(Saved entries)
——
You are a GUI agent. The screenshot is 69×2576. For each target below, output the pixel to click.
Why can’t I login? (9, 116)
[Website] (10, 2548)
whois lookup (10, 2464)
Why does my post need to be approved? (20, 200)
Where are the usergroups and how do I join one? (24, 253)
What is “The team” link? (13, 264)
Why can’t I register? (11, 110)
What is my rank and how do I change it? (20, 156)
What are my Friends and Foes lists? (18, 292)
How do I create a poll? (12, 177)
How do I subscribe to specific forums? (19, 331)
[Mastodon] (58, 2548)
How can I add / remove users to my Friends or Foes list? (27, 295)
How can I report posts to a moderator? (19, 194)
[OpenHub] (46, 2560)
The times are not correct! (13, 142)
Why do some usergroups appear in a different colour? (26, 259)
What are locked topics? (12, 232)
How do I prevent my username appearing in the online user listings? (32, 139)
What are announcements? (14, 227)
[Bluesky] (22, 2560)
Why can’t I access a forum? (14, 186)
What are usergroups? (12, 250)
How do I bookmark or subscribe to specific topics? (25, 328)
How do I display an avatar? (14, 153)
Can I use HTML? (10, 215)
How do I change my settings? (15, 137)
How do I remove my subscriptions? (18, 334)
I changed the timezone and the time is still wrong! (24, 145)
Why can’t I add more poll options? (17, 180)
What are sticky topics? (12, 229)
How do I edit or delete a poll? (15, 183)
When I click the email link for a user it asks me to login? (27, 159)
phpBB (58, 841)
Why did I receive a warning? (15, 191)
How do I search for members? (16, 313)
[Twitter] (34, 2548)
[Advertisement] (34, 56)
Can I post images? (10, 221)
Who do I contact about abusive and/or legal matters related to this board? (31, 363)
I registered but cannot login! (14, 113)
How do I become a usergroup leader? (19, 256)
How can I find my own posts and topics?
——
Write the records out again, character for character.

* Finished exercise:
You are a GUI agent. The screenshot is 69×2576. For each target below, output the pixel to click.
Why can’t I login? (9, 116)
[Website] (10, 2548)
whois lookup (10, 2464)
Why does my post need to be approved? (20, 200)
Where are the usergroups and how do I join one? (24, 253)
What is “The team” link? (13, 264)
Why can’t I register? (11, 110)
What is my rank and how do I change it? (20, 156)
What are my Friends and Foes lists? (18, 292)
How do I create a poll? (12, 177)
How do I subscribe to specific forums? (19, 331)
[Mastodon] (58, 2548)
How can I add / remove users to my Friends or Foes list? (27, 295)
How can I report posts to a moderator? (19, 194)
[OpenHub] (46, 2560)
The times are not correct! (13, 142)
Why do some usergroups appear in a different colour? (26, 259)
What are locked topics? (12, 232)
How do I prevent my username appearing in the online user listings? (32, 139)
What are announcements? (14, 227)
[Bluesky] (22, 2560)
Why can’t I access a forum? (14, 186)
What are usergroups? (12, 250)
How do I bookmark or subscribe to specific topics? (25, 328)
How do I display an avatar? (14, 153)
Can I use HTML? (10, 215)
How do I change my settings? (15, 137)
How do I remove my subscriptions? (18, 334)
I changed the timezone and the time is still wrong! (24, 145)
Why can’t I add more poll options? (17, 180)
What are sticky topics? (12, 229)
How do I edit or delete a poll? (15, 183)
When I click the email link for a user it asks me to login? (27, 159)
phpBB (58, 841)
Why did I receive a warning? (15, 191)
How do I search for members? (16, 313)
[Twitter] (34, 2548)
[Advertisement] (34, 56)
Can I post images? (10, 221)
Who do I contact about abusive and/or legal matters related to this board? (31, 363)
I registered but cannot login! (14, 113)
How do I become a usergroup leader? (19, 256)
How can I find my own posts and topics?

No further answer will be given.